### WHAT YOU HAVE TO DO
Work through the records below and copy every line that includes "each".
*** RECORD EXTRACTS Section Begins ***
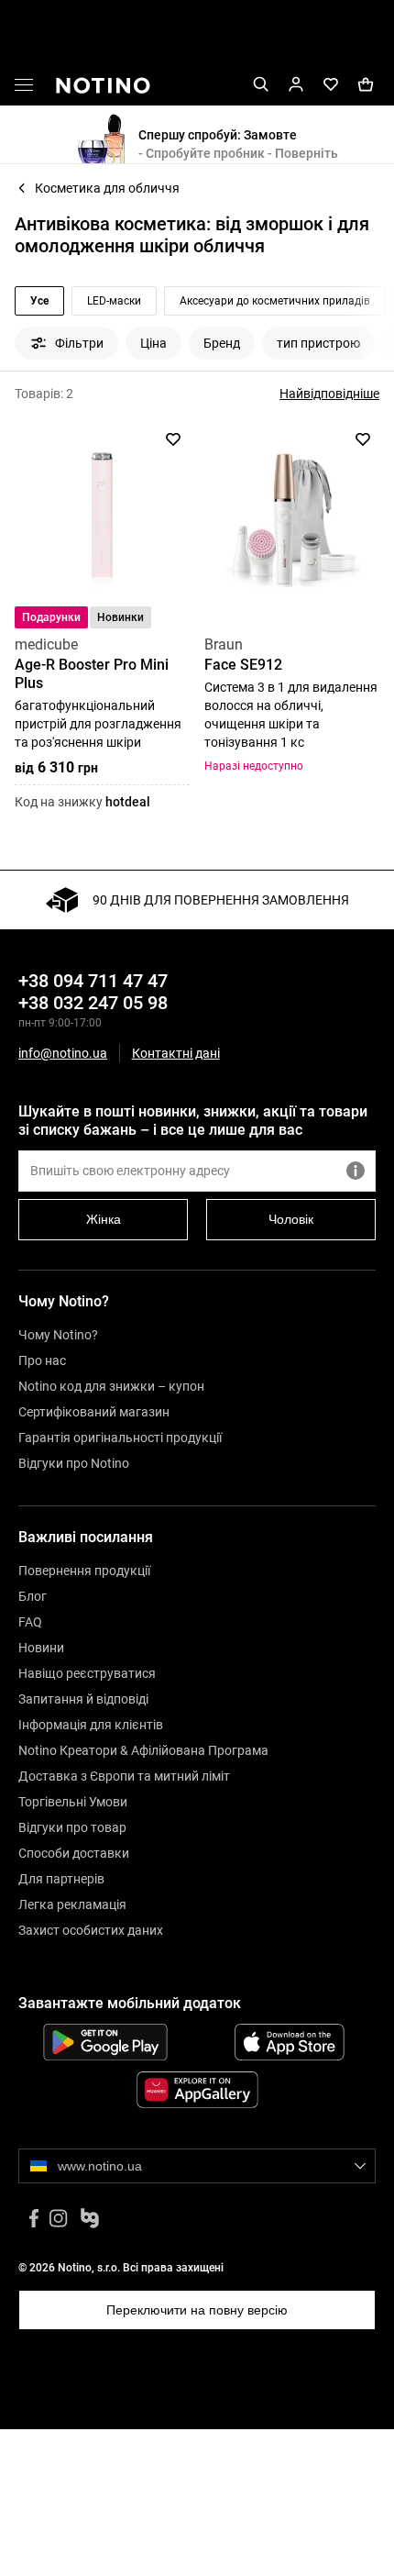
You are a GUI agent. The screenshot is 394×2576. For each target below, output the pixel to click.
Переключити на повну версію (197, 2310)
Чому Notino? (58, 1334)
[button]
*** RECORD EXTRACTS Section Ends ***
*** RECORD EXTRACTS Section Begins ***
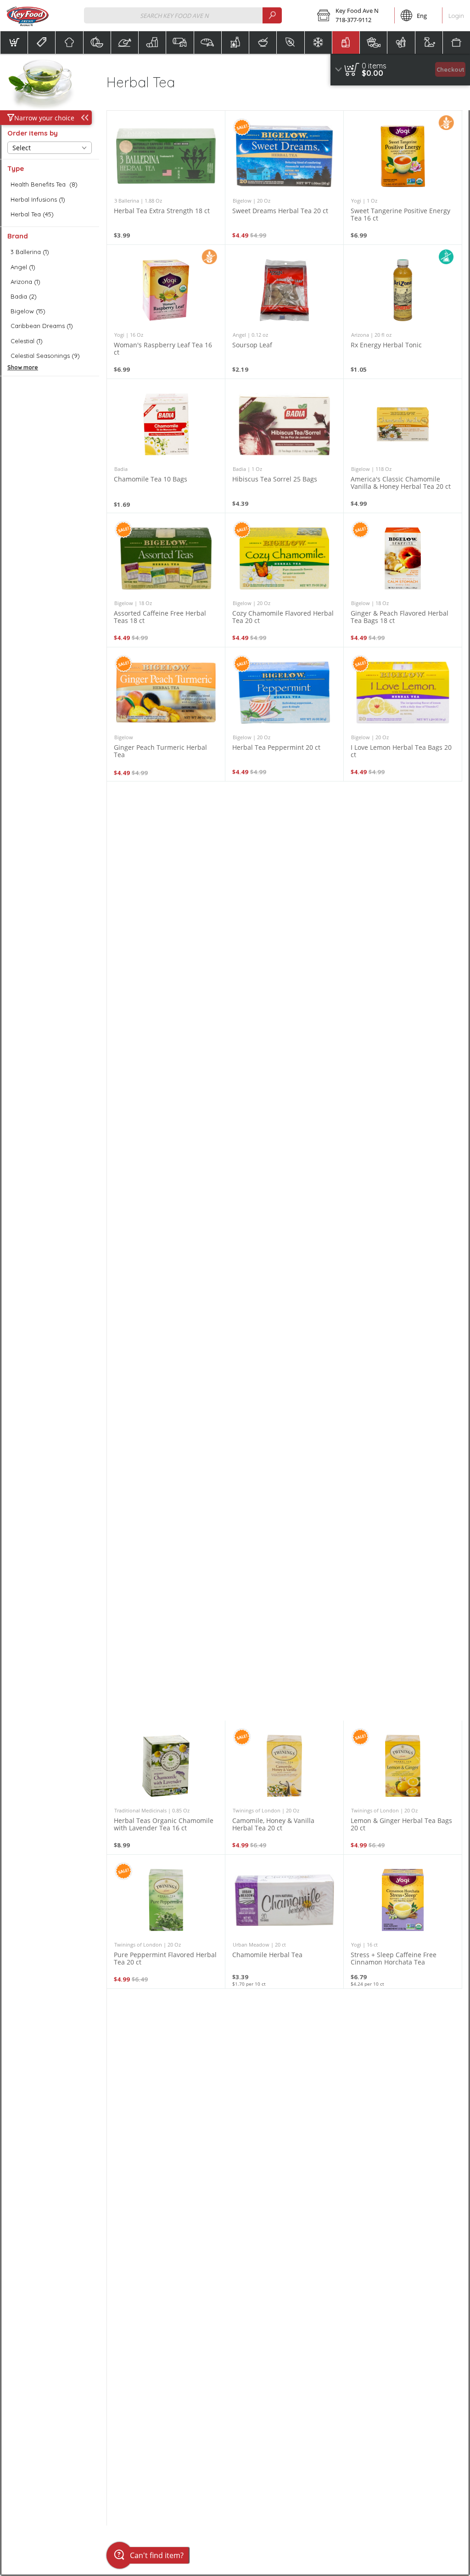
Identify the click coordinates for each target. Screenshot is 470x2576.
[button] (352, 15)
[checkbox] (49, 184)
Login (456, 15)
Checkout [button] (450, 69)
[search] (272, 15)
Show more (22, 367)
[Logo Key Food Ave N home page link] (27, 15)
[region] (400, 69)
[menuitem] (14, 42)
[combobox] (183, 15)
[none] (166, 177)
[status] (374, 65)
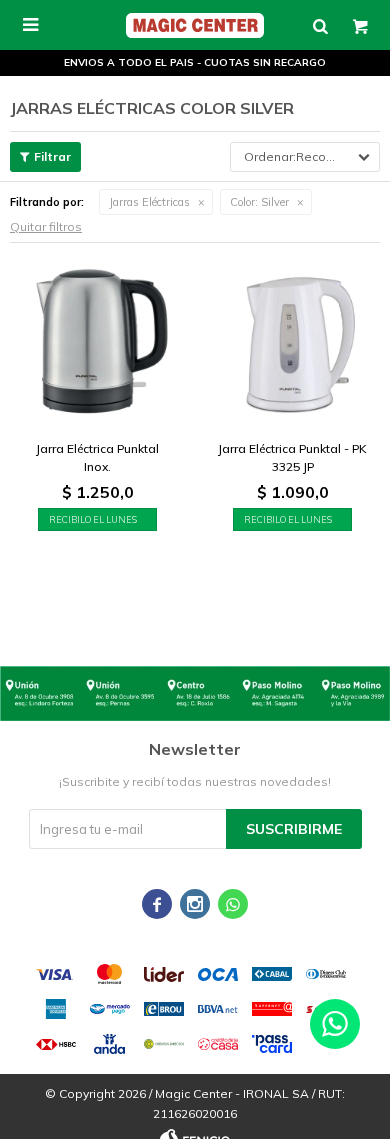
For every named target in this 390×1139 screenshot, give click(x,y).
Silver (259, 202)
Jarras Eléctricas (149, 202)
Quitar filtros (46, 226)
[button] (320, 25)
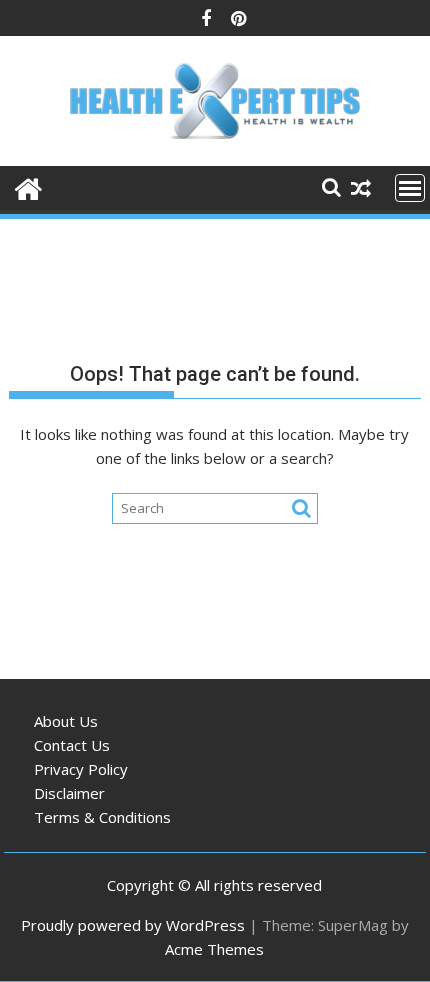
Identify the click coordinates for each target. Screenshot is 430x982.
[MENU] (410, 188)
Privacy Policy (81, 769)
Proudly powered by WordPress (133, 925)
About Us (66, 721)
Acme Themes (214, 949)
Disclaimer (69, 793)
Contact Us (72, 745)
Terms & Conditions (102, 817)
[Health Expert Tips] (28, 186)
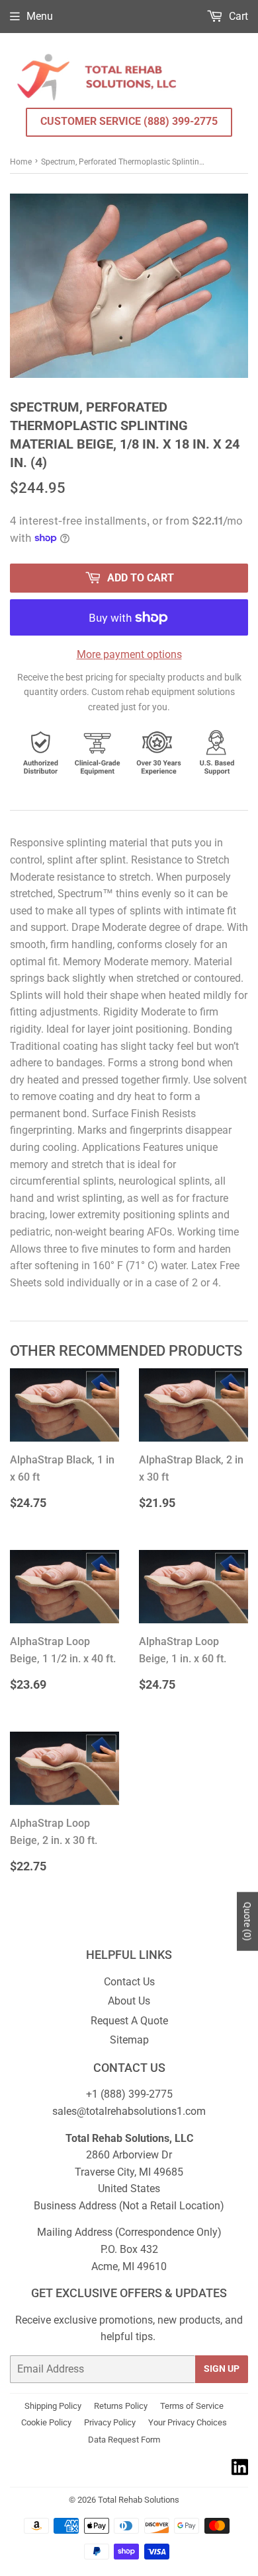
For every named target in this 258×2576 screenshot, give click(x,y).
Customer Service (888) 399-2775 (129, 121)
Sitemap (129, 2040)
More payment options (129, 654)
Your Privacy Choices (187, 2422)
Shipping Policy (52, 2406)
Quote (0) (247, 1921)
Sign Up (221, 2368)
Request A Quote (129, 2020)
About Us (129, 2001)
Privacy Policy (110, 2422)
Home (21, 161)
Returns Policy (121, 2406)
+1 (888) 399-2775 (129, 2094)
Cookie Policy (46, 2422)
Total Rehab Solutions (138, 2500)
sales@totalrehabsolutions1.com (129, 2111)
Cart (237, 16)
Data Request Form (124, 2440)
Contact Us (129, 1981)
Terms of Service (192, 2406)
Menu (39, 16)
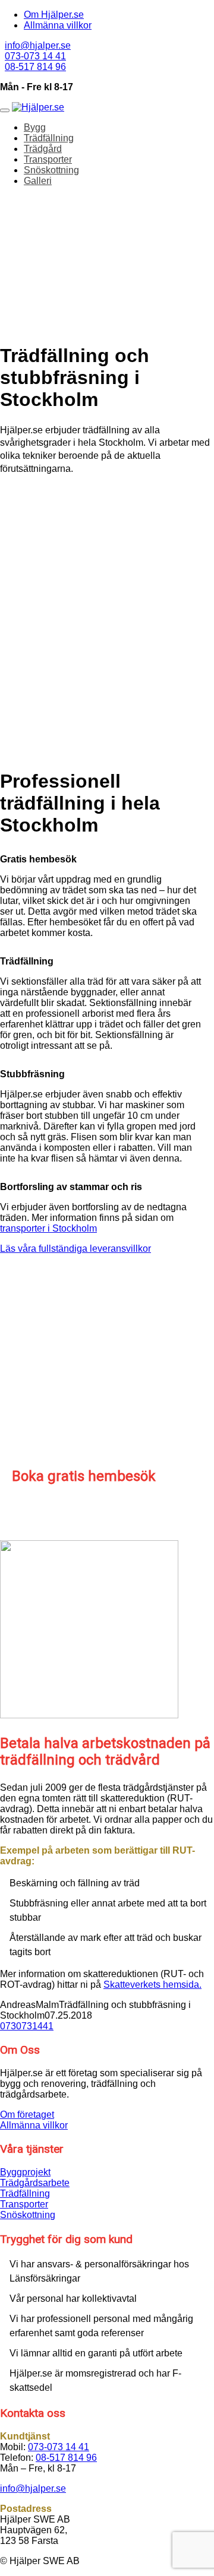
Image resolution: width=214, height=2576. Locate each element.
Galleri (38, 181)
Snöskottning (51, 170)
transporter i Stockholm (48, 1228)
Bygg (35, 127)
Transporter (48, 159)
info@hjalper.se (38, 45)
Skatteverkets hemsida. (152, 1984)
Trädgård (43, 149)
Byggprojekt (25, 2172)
*** RECORD EXTRACTS Section Ends ***
### EXERCISE ANSWER
You are a GUI agent. The screenshot is 394×2576. For each target below, output the pixel to click.
Identify the click coordinates for each target. Screenshot is 470x2576.
Identify the click coordinates for each target. Screenshot is 430x982.
Image resolution: width=214, height=2576. Locate each element.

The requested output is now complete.